Work task » Stop after the line with "Choose 우 Y-axis"; until then, please copy every line of the records word for word from the first.

Dataset entries »
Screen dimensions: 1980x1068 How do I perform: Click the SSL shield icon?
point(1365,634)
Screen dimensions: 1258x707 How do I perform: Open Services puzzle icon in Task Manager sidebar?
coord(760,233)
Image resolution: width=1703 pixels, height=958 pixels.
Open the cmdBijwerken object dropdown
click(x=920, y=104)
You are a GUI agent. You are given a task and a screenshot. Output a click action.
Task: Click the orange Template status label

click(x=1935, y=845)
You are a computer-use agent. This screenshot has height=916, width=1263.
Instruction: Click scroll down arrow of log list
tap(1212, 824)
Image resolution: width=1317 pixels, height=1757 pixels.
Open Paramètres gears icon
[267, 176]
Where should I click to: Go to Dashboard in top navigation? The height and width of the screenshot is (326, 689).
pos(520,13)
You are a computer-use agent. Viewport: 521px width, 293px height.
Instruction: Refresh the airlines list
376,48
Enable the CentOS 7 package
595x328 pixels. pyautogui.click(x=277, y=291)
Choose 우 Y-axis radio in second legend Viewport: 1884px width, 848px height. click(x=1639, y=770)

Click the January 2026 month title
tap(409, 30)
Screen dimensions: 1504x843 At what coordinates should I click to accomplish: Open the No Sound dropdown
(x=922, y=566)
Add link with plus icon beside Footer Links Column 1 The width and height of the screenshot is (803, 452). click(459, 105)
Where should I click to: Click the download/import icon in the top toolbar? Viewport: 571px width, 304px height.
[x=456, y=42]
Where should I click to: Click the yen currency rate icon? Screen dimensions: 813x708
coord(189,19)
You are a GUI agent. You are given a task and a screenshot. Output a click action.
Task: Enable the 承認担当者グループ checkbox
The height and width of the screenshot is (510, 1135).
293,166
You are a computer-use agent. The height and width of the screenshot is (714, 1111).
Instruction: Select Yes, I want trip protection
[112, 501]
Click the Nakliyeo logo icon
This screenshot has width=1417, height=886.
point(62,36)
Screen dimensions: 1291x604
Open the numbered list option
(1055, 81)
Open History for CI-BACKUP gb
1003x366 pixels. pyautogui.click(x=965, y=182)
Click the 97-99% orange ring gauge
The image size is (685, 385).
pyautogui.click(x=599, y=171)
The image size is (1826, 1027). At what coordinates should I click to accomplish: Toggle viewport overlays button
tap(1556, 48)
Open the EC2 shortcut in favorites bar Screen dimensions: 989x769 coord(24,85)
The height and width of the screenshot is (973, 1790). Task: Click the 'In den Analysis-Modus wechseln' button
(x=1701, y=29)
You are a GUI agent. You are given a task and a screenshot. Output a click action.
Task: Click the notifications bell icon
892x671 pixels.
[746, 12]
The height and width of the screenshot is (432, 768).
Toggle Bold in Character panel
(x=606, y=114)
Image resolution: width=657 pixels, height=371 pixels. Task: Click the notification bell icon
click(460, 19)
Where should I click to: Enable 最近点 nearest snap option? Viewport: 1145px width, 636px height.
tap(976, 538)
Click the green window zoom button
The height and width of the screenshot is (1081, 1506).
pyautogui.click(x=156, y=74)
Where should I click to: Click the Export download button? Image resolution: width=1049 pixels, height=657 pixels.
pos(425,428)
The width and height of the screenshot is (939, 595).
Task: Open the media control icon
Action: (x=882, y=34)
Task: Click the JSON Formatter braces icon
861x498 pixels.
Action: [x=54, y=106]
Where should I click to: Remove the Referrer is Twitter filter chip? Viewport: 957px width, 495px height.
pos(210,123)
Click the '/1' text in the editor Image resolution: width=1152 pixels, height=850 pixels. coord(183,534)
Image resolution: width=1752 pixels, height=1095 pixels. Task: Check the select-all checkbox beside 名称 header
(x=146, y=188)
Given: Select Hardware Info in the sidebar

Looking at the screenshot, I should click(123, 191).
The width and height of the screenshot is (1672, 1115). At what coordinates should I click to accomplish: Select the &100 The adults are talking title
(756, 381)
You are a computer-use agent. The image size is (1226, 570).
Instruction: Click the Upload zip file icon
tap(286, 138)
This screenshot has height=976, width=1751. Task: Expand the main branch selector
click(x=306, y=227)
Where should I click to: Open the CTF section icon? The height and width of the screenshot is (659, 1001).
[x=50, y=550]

Reply »
Screen dimensions: 1980x1068 How do I perform: Click the SSL shield icon?
point(1365,634)
Screen dimensions: 1258x707 How do I perform: Open Services puzzle icon in Task Manager sidebar?
coord(760,233)
Image resolution: width=1703 pixels, height=958 pixels.
Open the cmdBijwerken object dropdown
click(x=920, y=104)
You are a GUI agent. You are given a task and a screenshot. Output a click action.
Task: Click the orange Template status label

click(x=1935, y=845)
You are a computer-use agent. This screenshot has height=916, width=1263.
Instruction: Click scroll down arrow of log list
tap(1212, 824)
Image resolution: width=1317 pixels, height=1757 pixels.
Open Paramètres gears icon
[267, 176]
Where should I click to: Go to Dashboard in top navigation? The height and width of the screenshot is (326, 689).
pos(520,13)
You are a computer-use agent. Viewport: 521px width, 293px height.
Instruction: Refresh the airlines list
376,48
Enable the CentOS 7 package
595x328 pixels. pyautogui.click(x=277, y=291)
Choose 우 Y-axis radio in second legend Viewport: 1884px width, 848px height. click(x=1639, y=770)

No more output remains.